What you need to do →
Check the records below line by line. Give the count of lines with "checkbox", and nothing else.

Data records →

-------------------------

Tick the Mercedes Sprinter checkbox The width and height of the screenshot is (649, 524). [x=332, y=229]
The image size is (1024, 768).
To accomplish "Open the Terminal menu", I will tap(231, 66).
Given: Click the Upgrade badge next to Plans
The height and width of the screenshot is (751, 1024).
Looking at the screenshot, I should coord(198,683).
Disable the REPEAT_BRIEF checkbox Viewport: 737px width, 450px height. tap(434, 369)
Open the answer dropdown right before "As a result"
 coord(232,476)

-------------------------

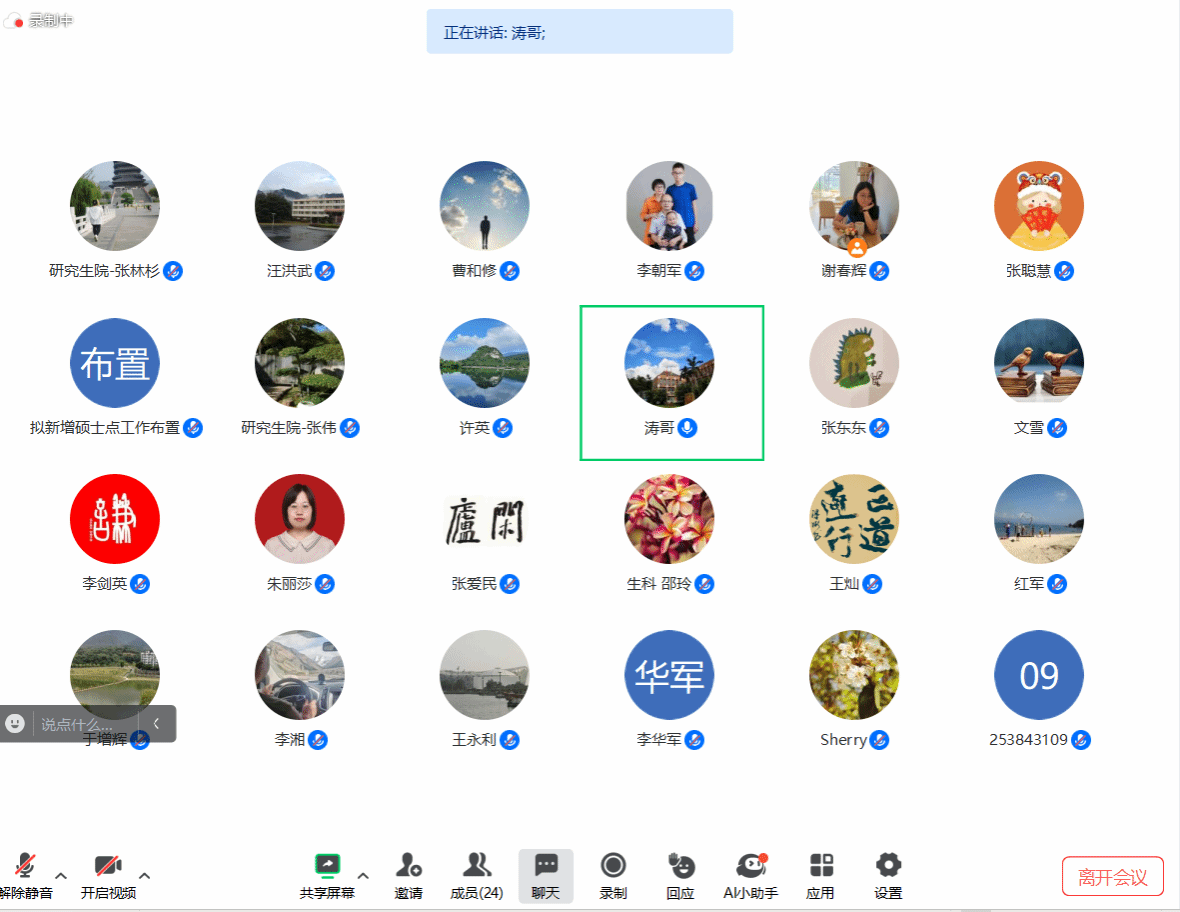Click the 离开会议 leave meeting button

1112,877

-------------------------

Solution for this problem →
2